オーバーツーリズム

2019年の訪日外客数は3188万人(日本政府観光局プレスリリースより)で、2023年の10月の訪日外客数は2019年の同月を上回ったようなので、2024年はおそらく2019年の訪日外客数を超えることになると想定される。

2019年の京都府観光入込客調査報告書によると8791万人となっており、宿泊客が1507万人でそのうち外国人観光客は390万人で25.9%を占める計算になる。
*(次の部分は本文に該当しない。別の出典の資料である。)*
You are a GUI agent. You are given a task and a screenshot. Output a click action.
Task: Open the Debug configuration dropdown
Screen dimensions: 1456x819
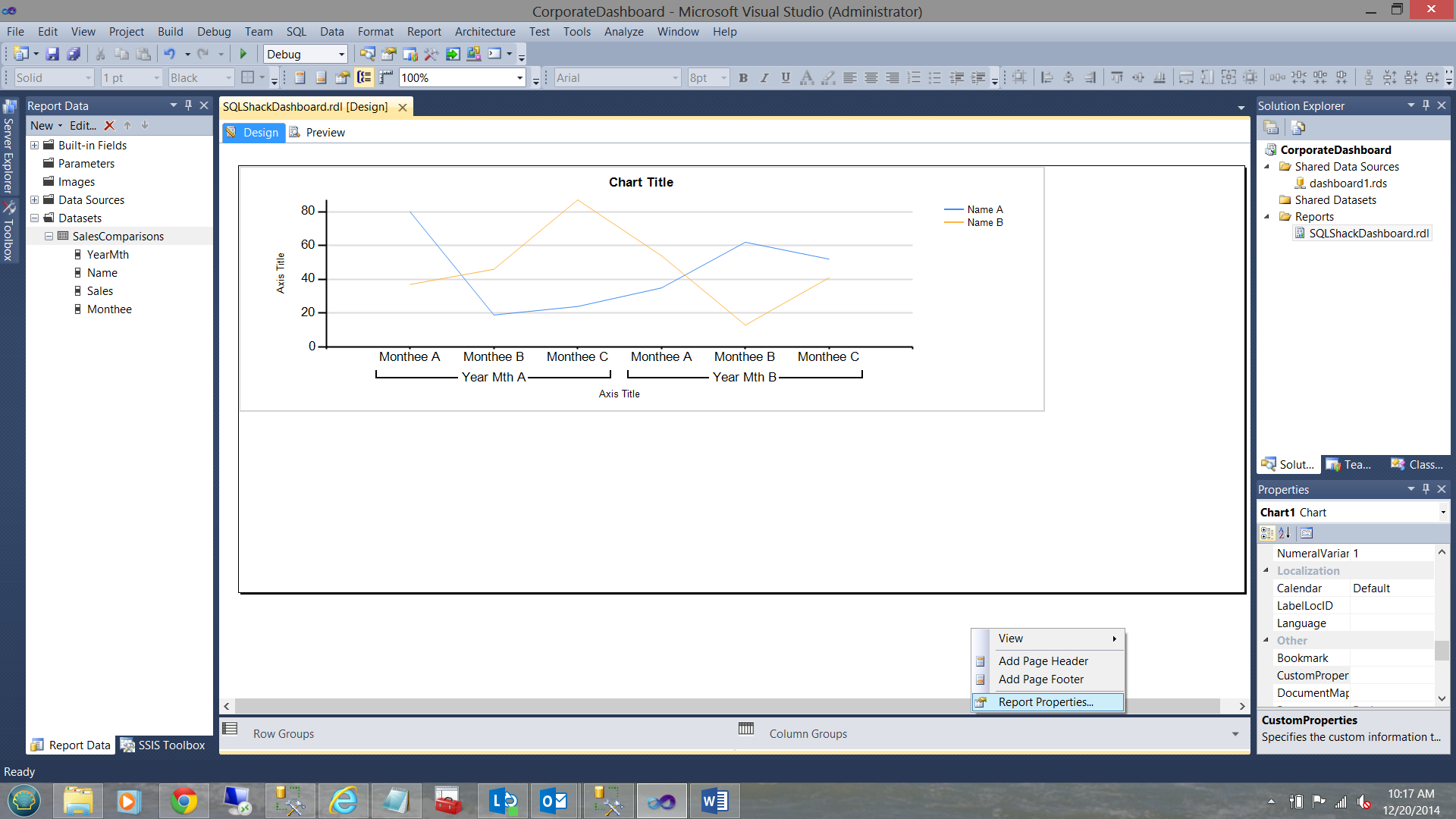click(341, 55)
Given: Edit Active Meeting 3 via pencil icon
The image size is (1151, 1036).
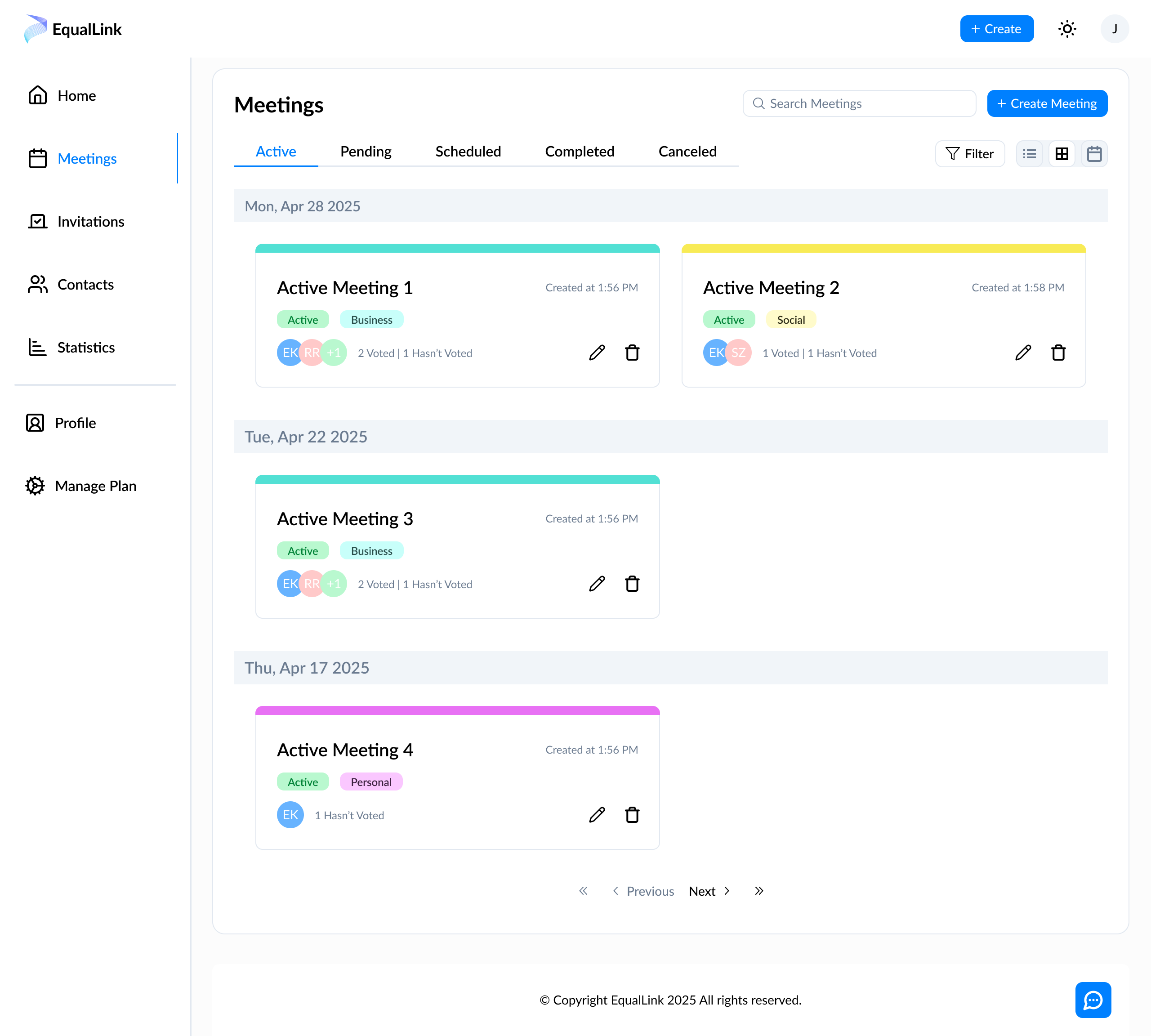Looking at the screenshot, I should (597, 584).
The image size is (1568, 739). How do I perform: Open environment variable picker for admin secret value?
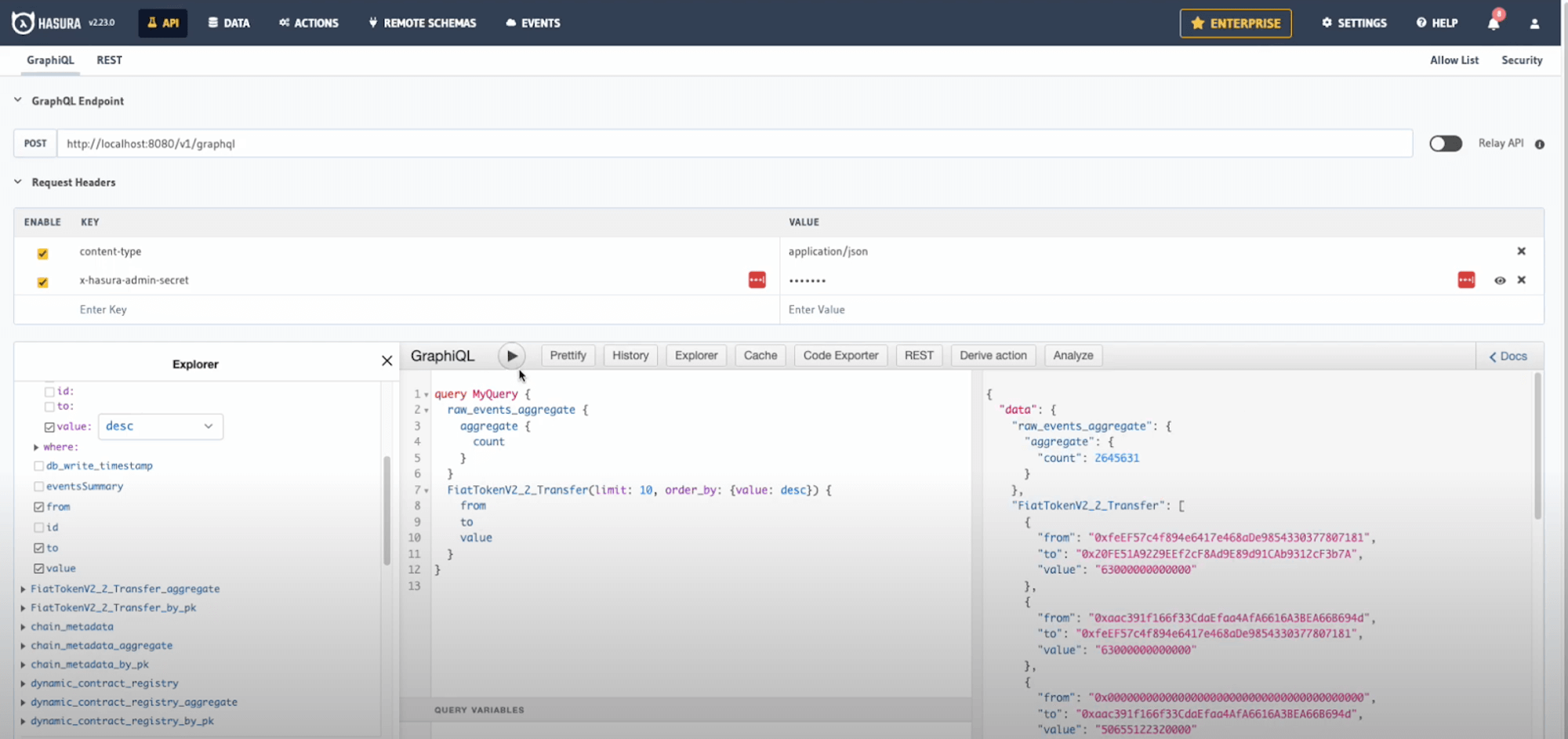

観光庁が出している2030年のインバウンドの目標は6000万人なので、目標を達成した場合、単純計算で800万人近くが京都に来訪する計算になる。

さて、オーバーツーリズムであるがJTB総合研究所の定義では次のようになっている。

特定の観光地において、訪問客の著しい増加等が、地域住民の生活や自然環境、景観等に対して受忍限度を超える負の影響をもたらしたり、観光客の満足度を著しく低下させるような状況。

世界の観光地で、観光客の増加による交通機関の混雑や交通渋滞、ゴミや騒音など生活環境の悪化が住民の反発を招いたり、自然環境保護のため人気の高いビーチが閉鎖されるなどの状況が発生している。オーバーツーリズムであるかどうかは、観光客の増加を地域がどのように認識するかに左右され、観光客増加による社会課題が発生している地域でも、住民の大半が観光のメリットを認識し、一層の成長を望んでいるケースも少なくない。

日本では観光庁が2018年6月に「増加する観光客のニーズと観光地の地域住民の生活環境の調和を図り、両者の共存・共生に関する対応策のあり方を総合的に検討・推進する」ことを目的に「持続可能な観光推進本部」を設置した。

https://www.tourism.jp/tourism-database/glossary/over-tourism/

単純に観光客の数のキャパシティに依存する問題ではなく、習慣の違いなどにより引き起こされ、その結果観光客自体の満足度も下げてしまうことも危惧されている。

日本人の平均旅行回数は2019年度で3回(うち宿泊旅行1.4回)、ひとり当たり宿泊日数は2.3日となっている。

2-3泊の予定で訪問できる場所はおのずと限られて来るため、京都のような有名な観光地に集中する要因にもなっているのではないだろうか。

ワーケーションの実現により、仮に1週間国内旅行に費やせるなら旅行先候補地の選択肢も広がり、まずは日本人の観光客を分散できるのではないだろうか。こういった観点からもリモートワークを基盤としたワーケーションの普及を進めたいと考えている。

長期的には、分散された訪問地域は日本人観光客によって新たな掘り起こしがなされ、インバウンドの訪問地域の分散にもつながるのではないだろうか。

オーバーツーリズムに対しての観光客の分散で実現される量的な対策は、観光客へ提供できる質を高めることにも影響を与えると筆者は考えている。

2019年の訪日観光消費単価の全体平均は、約15.8万円となっており、観光庁はこれを2030年にはひとり当たり25万円まで上げることも目標としており、観光業そのものの生産性を上げることを意味している。